__EXERCISE DETAILS__.
Nothing but the records, repeated exactly, should form the response.

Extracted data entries

┄┄┄┄┄┄┄┄┄┄

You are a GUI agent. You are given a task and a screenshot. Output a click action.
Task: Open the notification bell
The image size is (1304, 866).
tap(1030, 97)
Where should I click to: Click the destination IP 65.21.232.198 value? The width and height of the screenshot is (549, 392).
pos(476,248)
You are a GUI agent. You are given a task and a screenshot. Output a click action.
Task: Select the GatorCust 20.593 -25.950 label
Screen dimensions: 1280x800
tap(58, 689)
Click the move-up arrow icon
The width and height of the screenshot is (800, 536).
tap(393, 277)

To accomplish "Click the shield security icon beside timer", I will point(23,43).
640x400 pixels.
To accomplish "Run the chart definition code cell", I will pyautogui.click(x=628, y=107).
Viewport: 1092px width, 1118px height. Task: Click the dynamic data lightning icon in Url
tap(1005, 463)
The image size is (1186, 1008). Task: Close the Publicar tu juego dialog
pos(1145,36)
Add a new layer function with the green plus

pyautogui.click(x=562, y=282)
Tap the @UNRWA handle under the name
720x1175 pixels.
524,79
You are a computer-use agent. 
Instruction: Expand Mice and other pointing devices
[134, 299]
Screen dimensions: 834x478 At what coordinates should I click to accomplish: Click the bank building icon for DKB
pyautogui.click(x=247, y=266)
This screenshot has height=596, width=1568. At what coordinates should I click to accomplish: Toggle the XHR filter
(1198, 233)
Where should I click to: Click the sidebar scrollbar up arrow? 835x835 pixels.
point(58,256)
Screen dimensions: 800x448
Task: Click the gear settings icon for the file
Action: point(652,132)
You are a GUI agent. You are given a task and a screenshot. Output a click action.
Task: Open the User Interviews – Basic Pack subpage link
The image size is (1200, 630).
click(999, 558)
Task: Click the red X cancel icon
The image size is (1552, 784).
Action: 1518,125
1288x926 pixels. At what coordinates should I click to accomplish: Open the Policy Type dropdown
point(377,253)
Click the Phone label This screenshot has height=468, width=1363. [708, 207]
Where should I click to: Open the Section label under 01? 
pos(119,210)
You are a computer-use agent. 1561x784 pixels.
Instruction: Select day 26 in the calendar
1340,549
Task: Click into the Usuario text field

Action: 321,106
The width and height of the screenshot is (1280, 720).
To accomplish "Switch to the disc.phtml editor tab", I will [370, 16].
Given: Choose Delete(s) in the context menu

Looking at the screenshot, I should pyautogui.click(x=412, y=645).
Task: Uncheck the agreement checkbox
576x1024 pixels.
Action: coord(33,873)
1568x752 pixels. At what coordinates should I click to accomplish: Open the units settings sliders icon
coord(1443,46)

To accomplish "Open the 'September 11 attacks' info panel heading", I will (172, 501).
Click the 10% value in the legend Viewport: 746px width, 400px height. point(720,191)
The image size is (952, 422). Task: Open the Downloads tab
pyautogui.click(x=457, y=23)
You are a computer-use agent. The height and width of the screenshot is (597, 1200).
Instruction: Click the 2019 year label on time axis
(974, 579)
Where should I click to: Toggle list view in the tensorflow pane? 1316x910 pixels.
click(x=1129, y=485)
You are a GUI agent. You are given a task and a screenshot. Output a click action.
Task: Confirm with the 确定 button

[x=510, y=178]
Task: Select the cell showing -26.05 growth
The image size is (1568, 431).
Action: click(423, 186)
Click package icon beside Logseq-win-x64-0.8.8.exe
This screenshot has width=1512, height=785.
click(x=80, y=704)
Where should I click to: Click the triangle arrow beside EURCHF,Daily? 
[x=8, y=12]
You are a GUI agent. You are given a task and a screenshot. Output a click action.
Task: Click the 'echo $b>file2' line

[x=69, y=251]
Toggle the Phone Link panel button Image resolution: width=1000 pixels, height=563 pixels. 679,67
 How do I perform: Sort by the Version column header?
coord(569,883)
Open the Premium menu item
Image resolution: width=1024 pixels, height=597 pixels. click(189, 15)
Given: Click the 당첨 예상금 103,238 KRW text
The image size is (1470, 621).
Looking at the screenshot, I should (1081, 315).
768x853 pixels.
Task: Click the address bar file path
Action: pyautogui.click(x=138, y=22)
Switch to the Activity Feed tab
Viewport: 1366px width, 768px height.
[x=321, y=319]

┄┄┄┄┄┄┄┄┄┄

__SOLVED PROBLEM__.
You are a GUI agent. You are given a task and a screenshot. Output a click action.
Task: Open the notification bell
The image size is (1304, 866).
tap(1030, 97)
Where should I click to: Click the destination IP 65.21.232.198 value? The width and height of the screenshot is (549, 392).
pos(476,248)
You are a GUI agent. You are given a task and a screenshot. Output a click action.
Task: Select the GatorCust 20.593 -25.950 label
Screen dimensions: 1280x800
tap(58, 689)
Click the move-up arrow icon
The width and height of the screenshot is (800, 536).
tap(393, 277)

To accomplish "Click the shield security icon beside timer", I will point(23,43).
640x400 pixels.
To accomplish "Run the chart definition code cell", I will pyautogui.click(x=628, y=107).
Viewport: 1092px width, 1118px height. Task: Click the dynamic data lightning icon in Url
tap(1005, 463)
The image size is (1186, 1008). Task: Close the Publicar tu juego dialog
pos(1145,36)
Add a new layer function with the green plus

pyautogui.click(x=562, y=282)
Tap the @UNRWA handle under the name
720x1175 pixels.
524,79
You are a computer-use agent. 
Instruction: Expand Mice and other pointing devices
[134, 299]
Screen dimensions: 834x478 At what coordinates should I click to accomplish: Click the bank building icon for DKB
pyautogui.click(x=247, y=266)
This screenshot has height=596, width=1568. At what coordinates should I click to accomplish: Toggle the XHR filter
(1198, 233)
Where should I click to: Click the sidebar scrollbar up arrow? 835x835 pixels.
point(58,256)
Screen dimensions: 800x448
Task: Click the gear settings icon for the file
Action: point(652,132)
You are a GUI agent. You are given a task and a screenshot. Output a click action.
Task: Open the User Interviews – Basic Pack subpage link
The image size is (1200, 630).
click(999, 558)
Task: Click the red X cancel icon
The image size is (1552, 784).
Action: 1518,125
1288x926 pixels. At what coordinates should I click to accomplish: Open the Policy Type dropdown
point(377,253)
Click the Phone label This screenshot has height=468, width=1363. [708, 207]
Where should I click to: Open the Section label under 01? 
pos(119,210)
You are a computer-use agent. 1561x784 pixels.
Instruction: Select day 26 in the calendar
1340,549
Task: Click into the Usuario text field

Action: 321,106
The width and height of the screenshot is (1280, 720).
To accomplish "Switch to the disc.phtml editor tab", I will [370, 16].
Given: Choose Delete(s) in the context menu

Looking at the screenshot, I should pyautogui.click(x=412, y=645).
Task: Uncheck the agreement checkbox
576x1024 pixels.
Action: coord(33,873)
1568x752 pixels. At what coordinates should I click to accomplish: Open the units settings sliders icon
coord(1443,46)

To accomplish "Open the 'September 11 attacks' info panel heading", I will (172, 501).
Click the 10% value in the legend Viewport: 746px width, 400px height. point(720,191)
The image size is (952, 422). Task: Open the Downloads tab
pyautogui.click(x=457, y=23)
You are a computer-use agent. The height and width of the screenshot is (597, 1200).
Instruction: Click the 2019 year label on time axis
(974, 579)
Where should I click to: Toggle list view in the tensorflow pane? 1316x910 pixels.
click(x=1129, y=485)
You are a GUI agent. You are given a task and a screenshot. Output a click action.
Task: Confirm with the 确定 button

[x=510, y=178]
Task: Select the cell showing -26.05 growth
The image size is (1568, 431).
Action: click(423, 186)
Click package icon beside Logseq-win-x64-0.8.8.exe
This screenshot has width=1512, height=785.
click(x=80, y=704)
Where should I click to: Click the triangle arrow beside EURCHF,Daily? 
[x=8, y=12]
You are a GUI agent. You are given a task and a screenshot. Output a click action.
Task: Click the 'echo $b>file2' line

[x=69, y=251]
Toggle the Phone Link panel button Image resolution: width=1000 pixels, height=563 pixels. 679,67
 How do I perform: Sort by the Version column header?
coord(569,883)
Open the Premium menu item
Image resolution: width=1024 pixels, height=597 pixels. click(189, 15)
Given: Click the 당첨 예상금 103,238 KRW text
The image size is (1470, 621).
Looking at the screenshot, I should (1081, 315).
768x853 pixels.
Task: Click the address bar file path
Action: pyautogui.click(x=138, y=22)
Switch to the Activity Feed tab
Viewport: 1366px width, 768px height.
[x=321, y=319]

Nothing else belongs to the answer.